Other research suggests that meditation can affect production of melatonin, the hormone the body naturally produces to help you fall asleep.
And there’s some evidence that various types of meditation (like vipassana) can enhance quality of sleep by increasing time meditators spend in deep REM and slow-wave sleep stages.
How to Use Mindfulness or Meditation to Improve Your Sleep
Curious if practicing mindfulness or meditation could help improve your sleep? Here’s what you should know.
Know if Your Sleep Troubles Are the Type Mindfulness and Meditation Can Help With
Mindfulness isn’t necessarily the solution to every sleep problem. Barwick says that mindfulness probably won’t help people who wake up at night due to sleep apnea or circadian rhythm disorders. Ditto those who can’t stay asleep because of a heavy drinking habit or a medication side effect.
But for anyone whose sleep struggles are caused by (or involve) periods of worry or anxiousness — including those who can’t sleep because of restless leg syndrome (RLS) — mindfulness training should provide a benefit.
“Especially for people who are anxious, mindfulness is a helpful technique,” she adds.
Both Brewer and Barwick say that daily practice is important if you want to see results.
“For someone with long-standing insomnia, they know exactly how their night is going to unfold,” Barwick says. “They’ll lie there, worried, thinking about how tomorrow will be a disaster.”
“But when people practice being mindful,” she adds, “they can learn to let those feelings and thoughts pass without all the negativity and worry.” For many, that’s the key that unlocks the door to sleep.

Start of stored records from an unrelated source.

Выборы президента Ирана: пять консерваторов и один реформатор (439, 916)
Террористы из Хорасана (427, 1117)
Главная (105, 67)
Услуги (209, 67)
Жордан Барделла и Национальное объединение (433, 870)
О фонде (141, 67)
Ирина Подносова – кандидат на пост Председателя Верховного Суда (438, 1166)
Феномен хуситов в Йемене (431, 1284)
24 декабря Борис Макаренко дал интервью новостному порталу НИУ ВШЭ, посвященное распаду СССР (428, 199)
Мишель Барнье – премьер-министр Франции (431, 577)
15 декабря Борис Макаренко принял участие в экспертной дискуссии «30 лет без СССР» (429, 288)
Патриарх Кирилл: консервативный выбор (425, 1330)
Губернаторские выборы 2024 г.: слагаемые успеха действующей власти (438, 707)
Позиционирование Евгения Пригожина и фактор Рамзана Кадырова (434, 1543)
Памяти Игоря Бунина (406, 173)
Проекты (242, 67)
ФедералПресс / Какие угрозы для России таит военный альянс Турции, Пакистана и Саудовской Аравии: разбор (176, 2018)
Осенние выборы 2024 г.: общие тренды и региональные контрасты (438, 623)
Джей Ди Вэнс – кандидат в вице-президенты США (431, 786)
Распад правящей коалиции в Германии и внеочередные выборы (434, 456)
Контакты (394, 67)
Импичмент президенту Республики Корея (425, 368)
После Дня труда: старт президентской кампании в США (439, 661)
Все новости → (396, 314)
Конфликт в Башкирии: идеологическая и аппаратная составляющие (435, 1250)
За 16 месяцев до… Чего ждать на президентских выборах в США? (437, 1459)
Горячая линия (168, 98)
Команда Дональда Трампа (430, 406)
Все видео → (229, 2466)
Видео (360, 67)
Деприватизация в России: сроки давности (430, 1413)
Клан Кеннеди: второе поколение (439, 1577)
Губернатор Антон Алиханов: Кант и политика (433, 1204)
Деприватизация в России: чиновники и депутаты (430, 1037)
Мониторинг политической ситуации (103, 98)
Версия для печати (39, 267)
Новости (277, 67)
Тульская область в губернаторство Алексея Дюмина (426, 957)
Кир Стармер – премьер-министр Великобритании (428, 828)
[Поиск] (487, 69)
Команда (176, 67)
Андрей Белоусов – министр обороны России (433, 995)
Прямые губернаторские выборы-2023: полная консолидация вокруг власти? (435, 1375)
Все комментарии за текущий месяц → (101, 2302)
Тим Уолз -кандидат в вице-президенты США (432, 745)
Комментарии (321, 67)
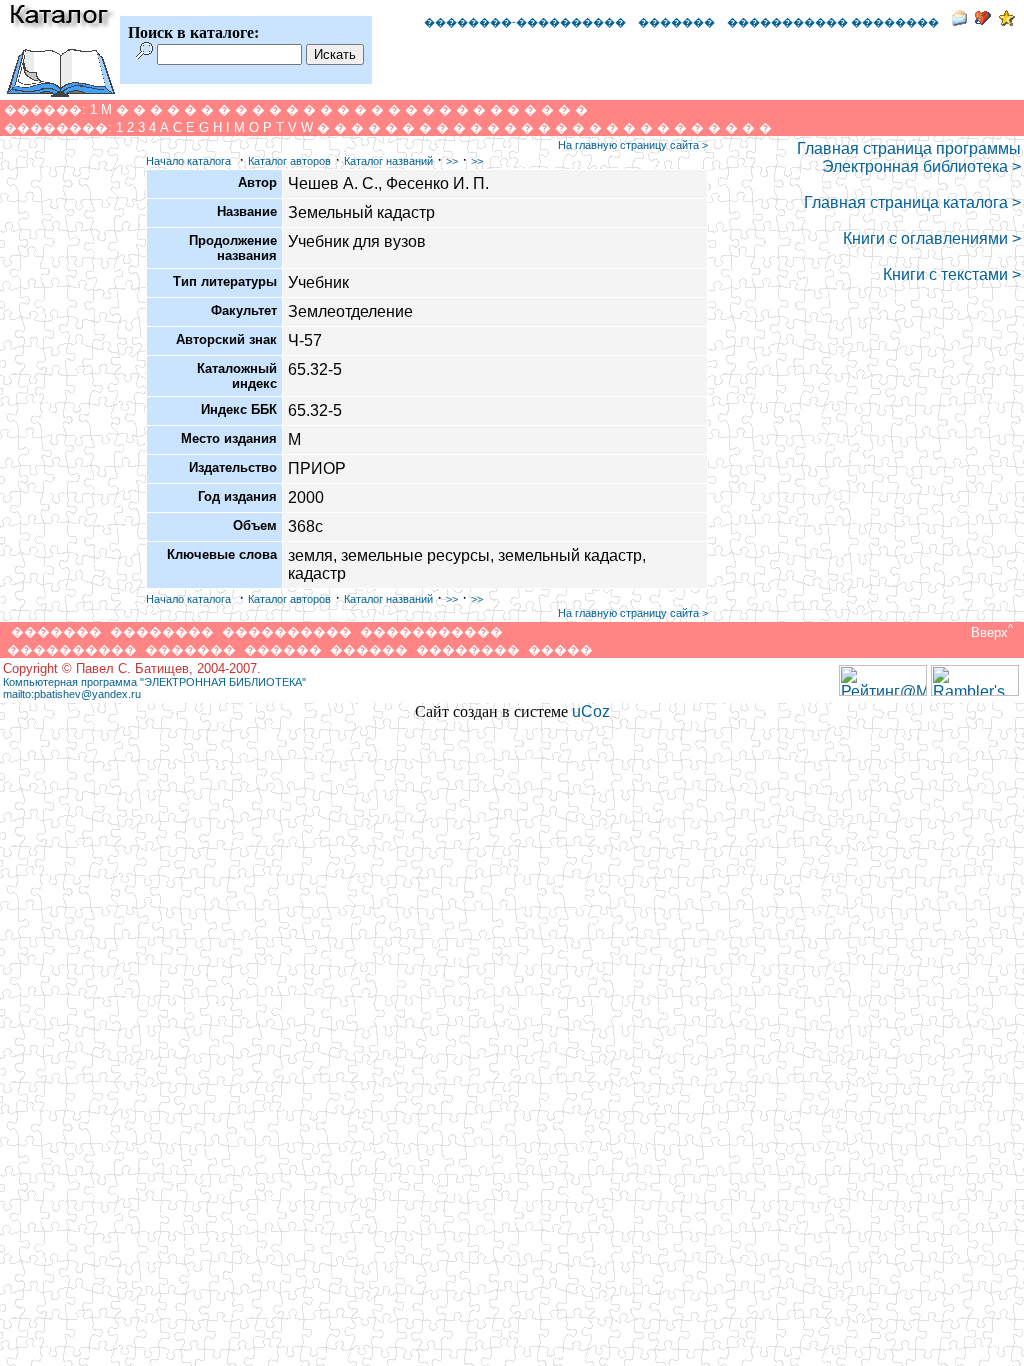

The consistency of practicing over and over again is what helps make it a habit.
Consider an App
And, especially in the beginning, an app or some other resource that will guide you through a practice is helpful.
“Headspace I think does a good job of helping people cultivate daily practice,” Barwick says. She also mentions 10 Percent Happier and Calm as two apps that have helped her sleep patients. The people in Brewer’s sleep study used the Unwinding Anxiety mindfulness app, which he helped develop and which some of his work has validated as an effective intervention for anxiety.